Can the GBPUSD finally surpass 1.55?

The GBPUSD is currently teasing the prospect of moving past 1.55, which is seen as significant resistance, having had limited gains in the pair for nearly a month. This move is threatening to happen as three members of the Bank of England (BoE), including BoE Governor Carney are set to testify in front of the treasury committee. For the GBPUSD to finally advance at 1.55 and to tease a larger gain for the GBP, optimistic comments around the possibility of future UK interest rate rises will be required.

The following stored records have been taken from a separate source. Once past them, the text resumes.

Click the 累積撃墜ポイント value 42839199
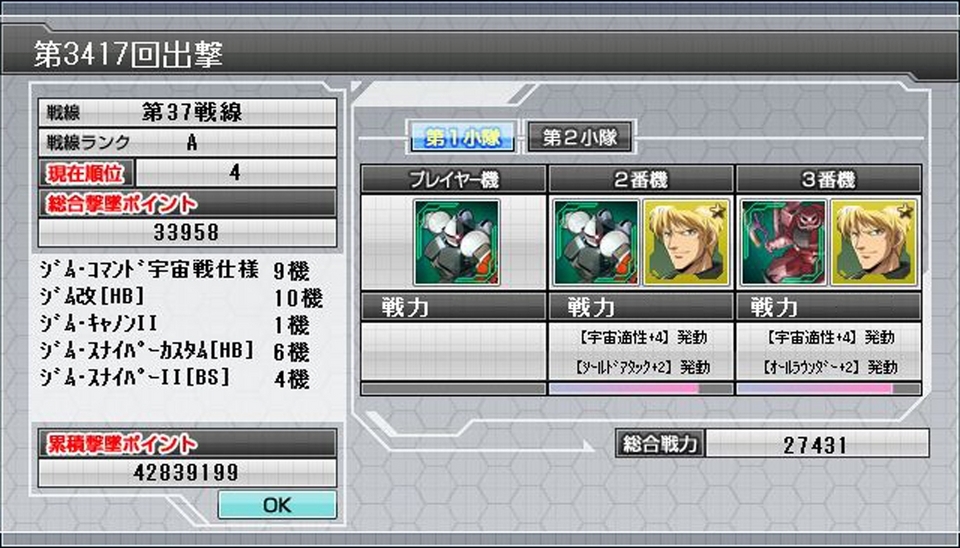Image resolution: width=960 pixels, height=548 pixels. pos(187,472)
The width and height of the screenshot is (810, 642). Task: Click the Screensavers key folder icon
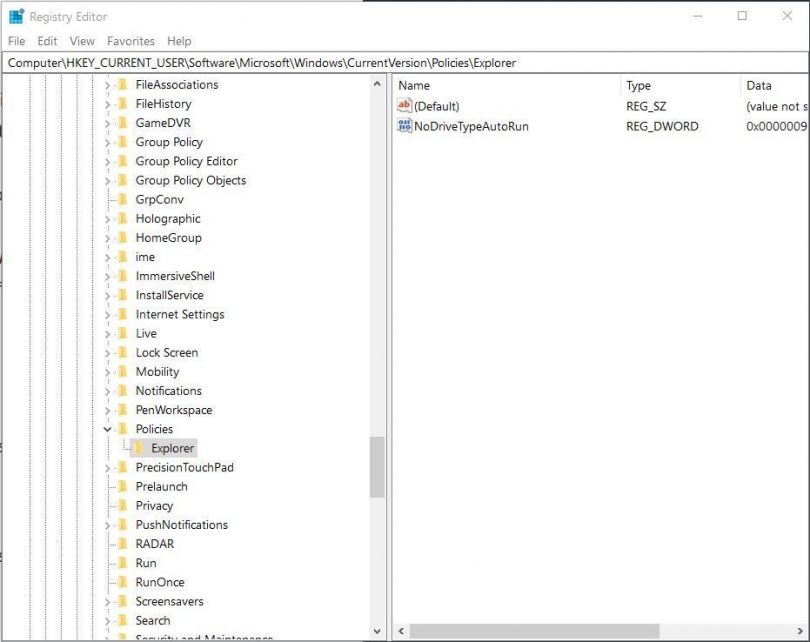coord(122,602)
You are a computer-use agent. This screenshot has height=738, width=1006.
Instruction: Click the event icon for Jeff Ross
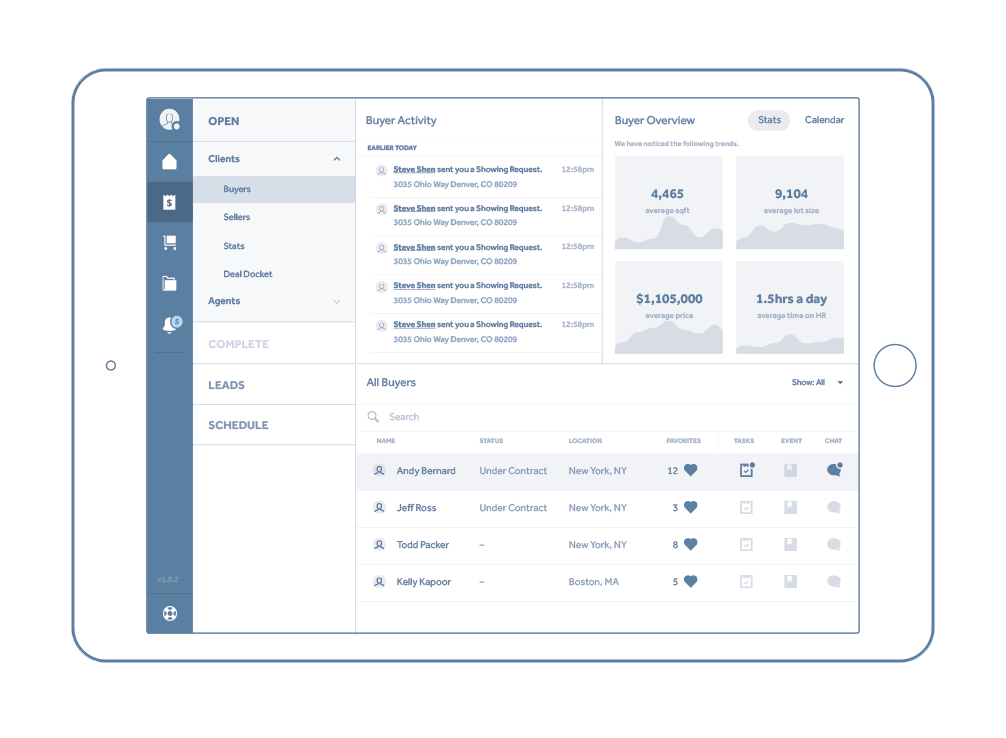point(790,508)
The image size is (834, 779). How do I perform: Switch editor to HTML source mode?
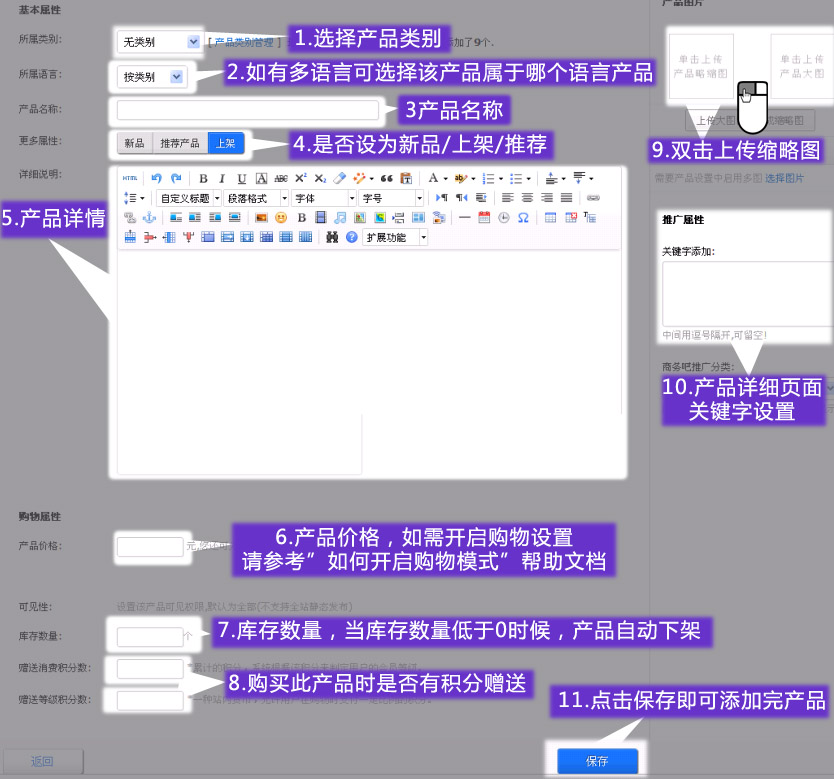coord(130,178)
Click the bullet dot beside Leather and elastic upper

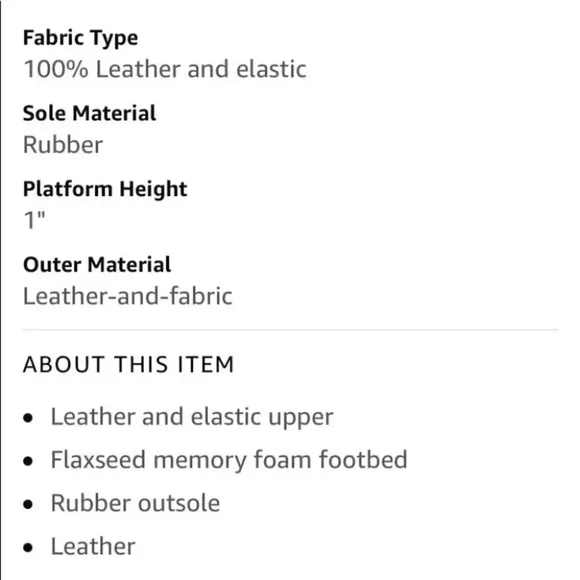28,418
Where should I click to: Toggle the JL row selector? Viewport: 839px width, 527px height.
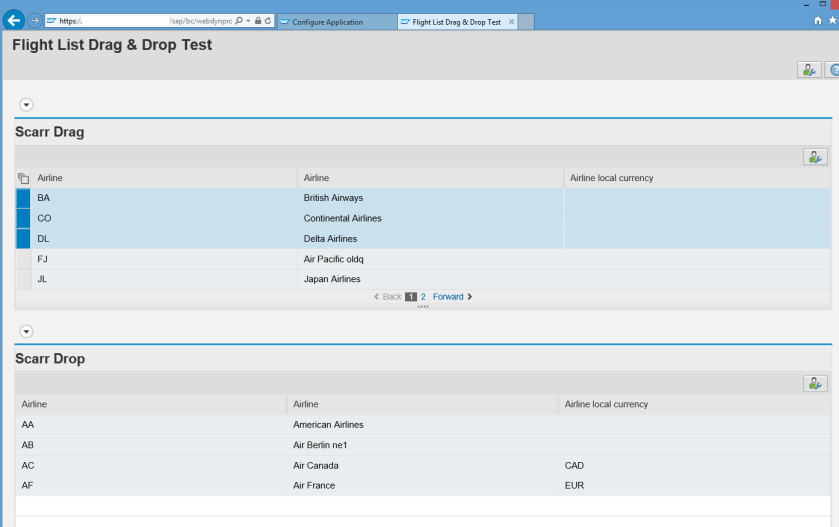pos(24,279)
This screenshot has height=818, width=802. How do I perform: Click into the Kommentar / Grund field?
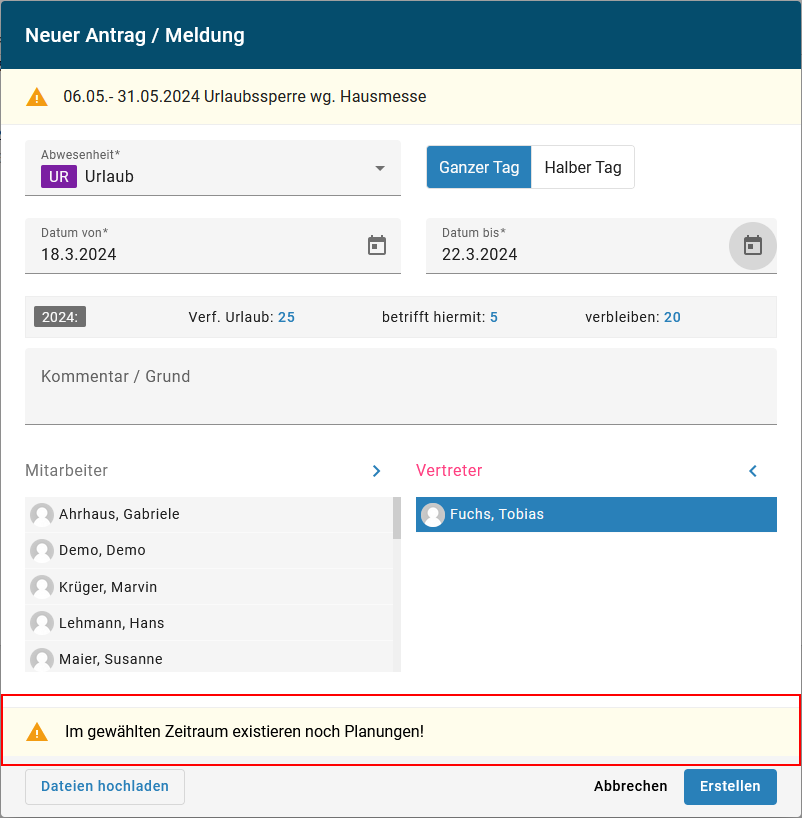(400, 387)
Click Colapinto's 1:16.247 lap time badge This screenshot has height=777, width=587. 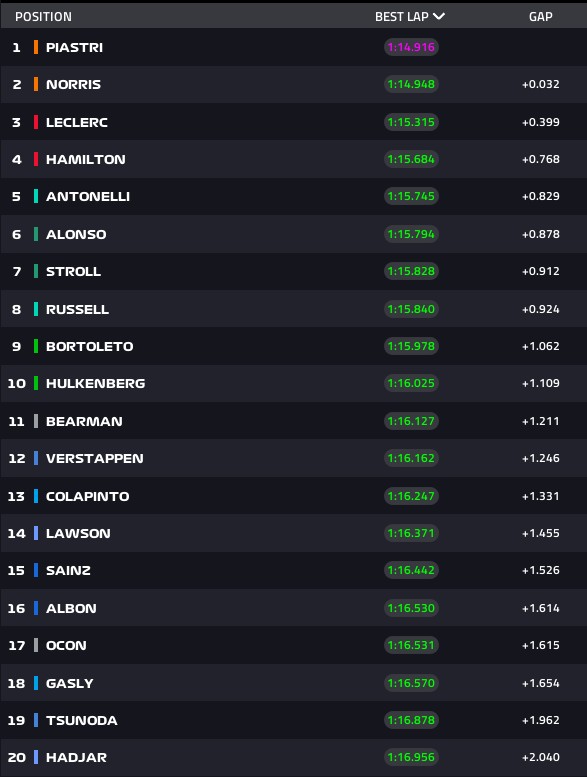click(x=411, y=496)
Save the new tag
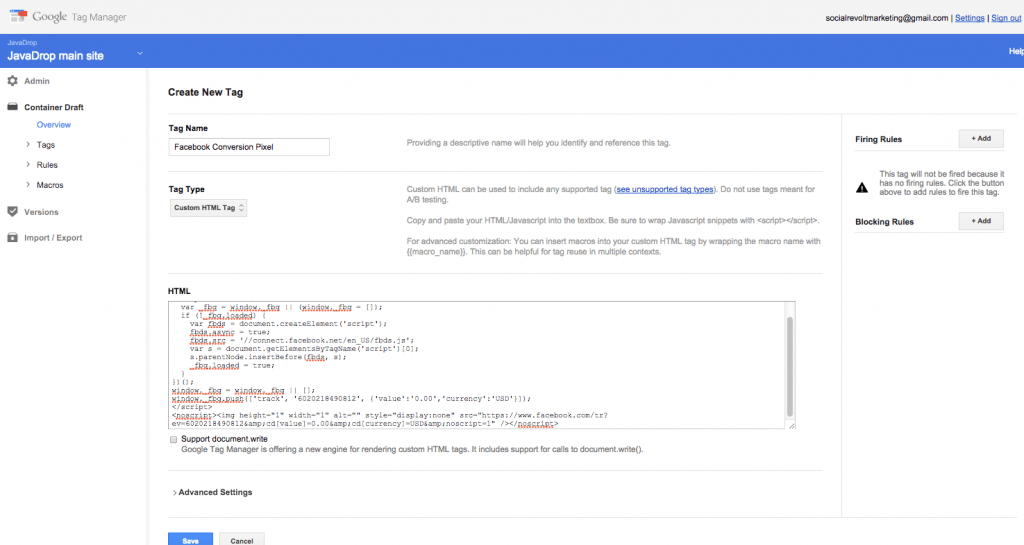Viewport: 1024px width, 545px height. (x=190, y=540)
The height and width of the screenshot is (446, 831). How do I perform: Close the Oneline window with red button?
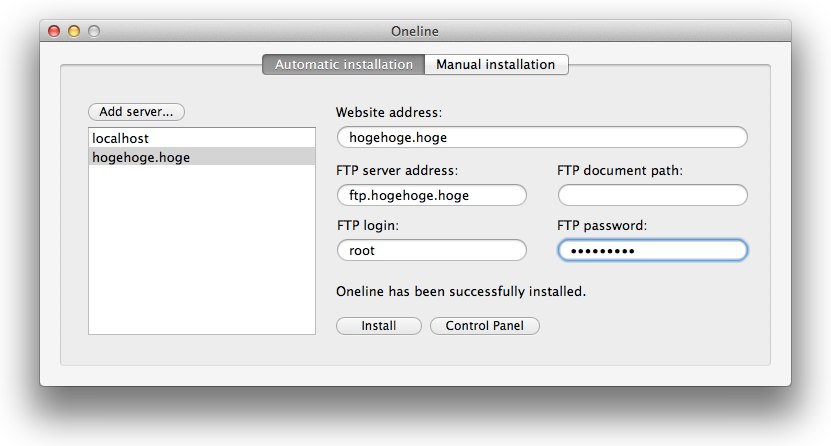tap(54, 32)
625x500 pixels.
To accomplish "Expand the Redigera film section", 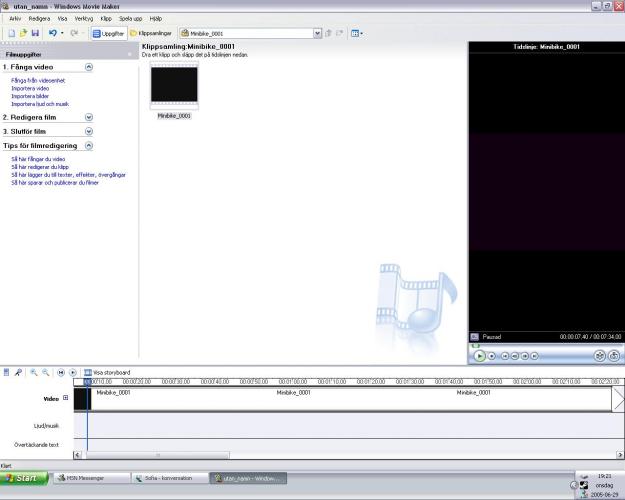I will click(x=88, y=117).
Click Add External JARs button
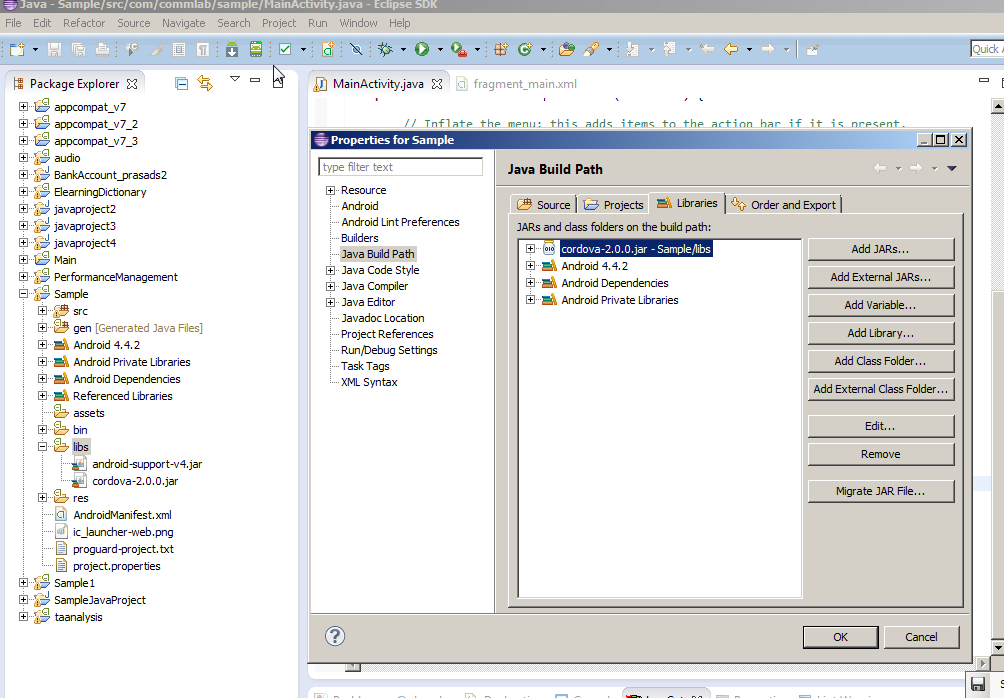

It is clear from several BoE members that the central bank would prefer to begin normalizing monetary policy, but persistent weakness in inflation has repeatedly pushed back UK interest rate expectations over the past year. We are now seeing significant improvements in UK wage growth, which should filter through other areas of the UK economy and improve inflation prospects as we enter the beginning of 2016. With that being said and despite the BoE clearly being keen to begin raising UK interest rates, I can’t personally see a rate rise until June 2016 right now.